Then I realised, oops, that next meeting of in-person book group appears to be next Sunday - though I have not received any further notification since exchange of emails after the last meeting - so I have been reading Anna Funder, Wifedom: Mrs Orwell’s Invisible Life (2023), which is blurbed as 'genre-bending', meaning it does things I am not that on board with, i.e. the writer's personal stuff/odyssey and b) fictionalising bits as narrative. Though I am marking it up somewhat for her realisation that her Great Hero G Orwell was A Horror. I daresay a lot of his trouble with being basically incapable in managing matters and practicalities was down to class and educational background but you'd have thought he might have cottoned on to some of that? rather than blithely eating up the whole of their butter ration? (fairly minor in the overall marital picture).
On the go
Read a bit more in I Am a Woman but still feeling a bit bogged down, even if Laura has finally had a night of sapphic passion.
Elizabeth George, A Slowly Dying Cause (Inspector Lynley Book 22) (2025). Fortunately this was a Kobo deal. Phoning it in. Also getting rather bogged down. 20% in and only just getting a sight of Lynley, let alone Havers. Includes great chunks of autobiographical reminiscence from the corpse.

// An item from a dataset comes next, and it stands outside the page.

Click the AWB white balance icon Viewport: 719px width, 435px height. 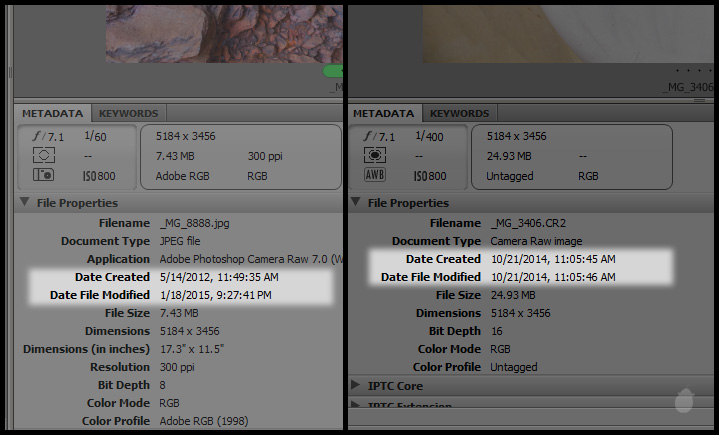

Have also made some progress on volume for review.
Up next
Have apparently manifested, in place where I would never have thought to look for it, GB Stern, The Woman in the Hall (1939), which I had been fruitlessly looking for elsewhere, with a notion of maybe recommending for book group, as has recently been reissued for the first time since 1939 by British Library Women Writers.